Concevoir une nouvelle gouvernance de co-conception pour de nouveaux fragments de ville

Le projet est également surprenant dans le mode de gouvernance qu’il a su réinventer. Dix équipes d’architectes ont été appelées à participer au concours sur la base d’un cahier de conception. En collaboration avec la maîtrise d’ouvrage et la collectivité, à l’issue de cette étape, six équipes ont été sélectionnées sur l’ensemble des îlots pour réaliser les études de conception.

L’aventure partagée par l’ensemble des acteurs peut être qualifiée d’urbanisme négocié dans le sens où elle est la résultante de conversations entre les décideurs politiques, les responsables techniques, les architectes, les paysagistes et les investisseurs-financiers. “Nous sommes aujourd’hui dans un autre genre de gouvernance de projet qui ne constitue pas uniquement une édification ou une construction, mais une gouvernance globale”. Dans ce contexte, les acteurs doivent donc penser ensemble.
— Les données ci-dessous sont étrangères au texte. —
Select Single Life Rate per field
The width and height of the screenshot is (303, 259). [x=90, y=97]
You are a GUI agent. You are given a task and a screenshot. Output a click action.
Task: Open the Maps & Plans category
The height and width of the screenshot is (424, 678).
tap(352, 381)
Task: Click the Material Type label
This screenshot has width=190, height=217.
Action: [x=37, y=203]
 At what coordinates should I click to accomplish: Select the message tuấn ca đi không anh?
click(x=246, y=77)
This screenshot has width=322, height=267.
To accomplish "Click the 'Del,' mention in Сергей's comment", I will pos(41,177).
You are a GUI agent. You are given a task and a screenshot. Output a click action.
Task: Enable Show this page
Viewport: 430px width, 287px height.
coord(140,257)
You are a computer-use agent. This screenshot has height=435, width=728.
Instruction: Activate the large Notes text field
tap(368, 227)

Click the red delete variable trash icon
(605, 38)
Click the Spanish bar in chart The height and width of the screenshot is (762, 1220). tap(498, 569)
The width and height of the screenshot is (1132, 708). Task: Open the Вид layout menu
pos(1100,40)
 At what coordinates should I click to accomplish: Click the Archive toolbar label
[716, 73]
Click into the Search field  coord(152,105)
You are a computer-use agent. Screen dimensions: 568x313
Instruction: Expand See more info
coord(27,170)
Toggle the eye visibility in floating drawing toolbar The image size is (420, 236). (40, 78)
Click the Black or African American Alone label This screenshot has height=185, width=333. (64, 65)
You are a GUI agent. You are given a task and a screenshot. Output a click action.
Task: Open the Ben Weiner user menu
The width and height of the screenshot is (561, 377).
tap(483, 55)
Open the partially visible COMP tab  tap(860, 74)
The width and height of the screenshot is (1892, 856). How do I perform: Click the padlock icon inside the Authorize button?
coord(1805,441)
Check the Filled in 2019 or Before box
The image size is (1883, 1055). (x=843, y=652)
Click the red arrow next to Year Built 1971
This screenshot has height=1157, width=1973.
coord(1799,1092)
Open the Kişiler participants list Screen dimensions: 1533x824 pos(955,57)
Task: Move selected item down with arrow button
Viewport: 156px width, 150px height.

“Comment on a fait ?” poursuit Pierrick Beillevaire. “On a travaillé ensemble en une tablée de 25 depuis le premier jour. Celui qui n’est pas d’accord pour travailler en collectif sort dès le début de la table. Chacun ajuste au plus juste ses paramètres pour être dans le partage. Le projet se construit avec les compétences et contraintes de chacun. On se fixe des règles dès le départ: ceux qui sont présents aux tablées sont en capacité de décider. On a affaire aux mêmes personnes tout au long du projet ce qui nous permet d’imposer un rythme et de tenir des délais initialement tendus.”

Le quartier d’habitat aux multiples espaces partagés des Marsauderies mérite donc une attention particulière dans la manière dont il a été conçu. L’évolution de nos modes de vie, de nos défis urbains et des attentes citoyennes sont remises en contexte tout en prenant en compte les particularités d’un site. Aussi, s’il n’est pas encore sorti de terre, ce fragment de ville aura réussi à mettre d’accord l’ensemble des acteurs sur un projet urbain.